Laurel: I'd agree that there is likely an either/or sort of setup on that display card somewhere...
As far as the GPU acceleration is concerned, Adobe supports NVIDIA CUDA, and actually only 'certifies' a few cards...principally the pro (Quadro) cards. They have the support for pro users and the models don't change nearly as often as more consumer-targeted cards so they can be tested and verified without worrying that in two weeks there will be a model upgrade or a configuration change.
The text file change noted in the later post only works on NVIDIA cards. As far as I know, there is no way officially or unofficially to lean on a Radeon card for effects preview in Mercury...it's been built for CUDA, so for the moment at least, it's an NVIDIA thing.
Performance: it depends on the CPU...and the drives...and what codec you're using...and what effects you're employing as well. The NVIDIA GPU picks up the effects preview, the CPU cores handle the video decode.
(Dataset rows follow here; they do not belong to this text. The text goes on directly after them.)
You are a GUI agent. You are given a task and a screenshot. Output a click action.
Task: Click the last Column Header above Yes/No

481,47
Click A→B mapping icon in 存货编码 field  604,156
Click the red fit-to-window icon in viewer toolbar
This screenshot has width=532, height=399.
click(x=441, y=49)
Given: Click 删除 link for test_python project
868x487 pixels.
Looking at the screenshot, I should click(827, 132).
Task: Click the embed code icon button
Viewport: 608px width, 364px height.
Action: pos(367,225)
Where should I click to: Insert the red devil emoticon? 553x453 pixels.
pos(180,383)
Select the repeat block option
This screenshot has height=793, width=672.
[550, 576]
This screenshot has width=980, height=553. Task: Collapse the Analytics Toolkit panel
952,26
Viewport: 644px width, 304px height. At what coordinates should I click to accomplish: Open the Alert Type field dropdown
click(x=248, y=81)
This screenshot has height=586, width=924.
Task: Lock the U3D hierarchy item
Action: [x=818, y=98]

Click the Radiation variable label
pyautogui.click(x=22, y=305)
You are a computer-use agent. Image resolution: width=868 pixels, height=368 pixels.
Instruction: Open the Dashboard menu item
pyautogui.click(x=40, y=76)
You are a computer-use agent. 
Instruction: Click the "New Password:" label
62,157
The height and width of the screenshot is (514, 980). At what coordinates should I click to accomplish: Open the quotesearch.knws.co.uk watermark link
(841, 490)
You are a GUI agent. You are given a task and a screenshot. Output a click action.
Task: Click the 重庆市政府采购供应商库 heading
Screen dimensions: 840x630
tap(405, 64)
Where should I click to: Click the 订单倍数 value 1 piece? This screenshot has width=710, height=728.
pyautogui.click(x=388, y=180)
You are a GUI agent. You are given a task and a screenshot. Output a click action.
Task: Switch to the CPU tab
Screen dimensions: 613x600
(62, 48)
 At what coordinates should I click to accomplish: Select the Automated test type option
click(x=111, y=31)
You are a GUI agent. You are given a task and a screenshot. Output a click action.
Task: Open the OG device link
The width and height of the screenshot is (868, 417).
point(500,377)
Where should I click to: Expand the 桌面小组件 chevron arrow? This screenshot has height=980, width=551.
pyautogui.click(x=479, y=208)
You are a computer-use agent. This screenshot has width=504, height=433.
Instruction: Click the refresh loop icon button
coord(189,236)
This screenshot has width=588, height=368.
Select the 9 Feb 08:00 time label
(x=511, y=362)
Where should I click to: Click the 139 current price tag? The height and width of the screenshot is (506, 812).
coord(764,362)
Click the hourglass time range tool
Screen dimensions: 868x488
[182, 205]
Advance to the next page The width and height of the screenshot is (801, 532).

High complexity footage like AVCHD or RED Raw takes some CPU power to decode in order to hand off frames to the GPU. It's a joint effort. If the CPU can only decode four streams of whatever it is you're editing, the fact that the Quadro card COULD be handling eight streams has no bearing on what you'll be running. Frankly, I don't know who runs 8 streams of video simultaneously. Some of these demos remind me of the video track counting days in DV editing...a pointless exercise. I get several tracks in almost anything I edit (with the exception of RED 4K RAW) with my several years-old AMD dual-dual core system and the Quadro 4800 picks up a TON of effects on the two or three streams that I typically handle at one time...max.
...and yes, NVIDIA makes chipsets, but they also make display boards...really strong display boards. Hence the product featured...the Quadro cards.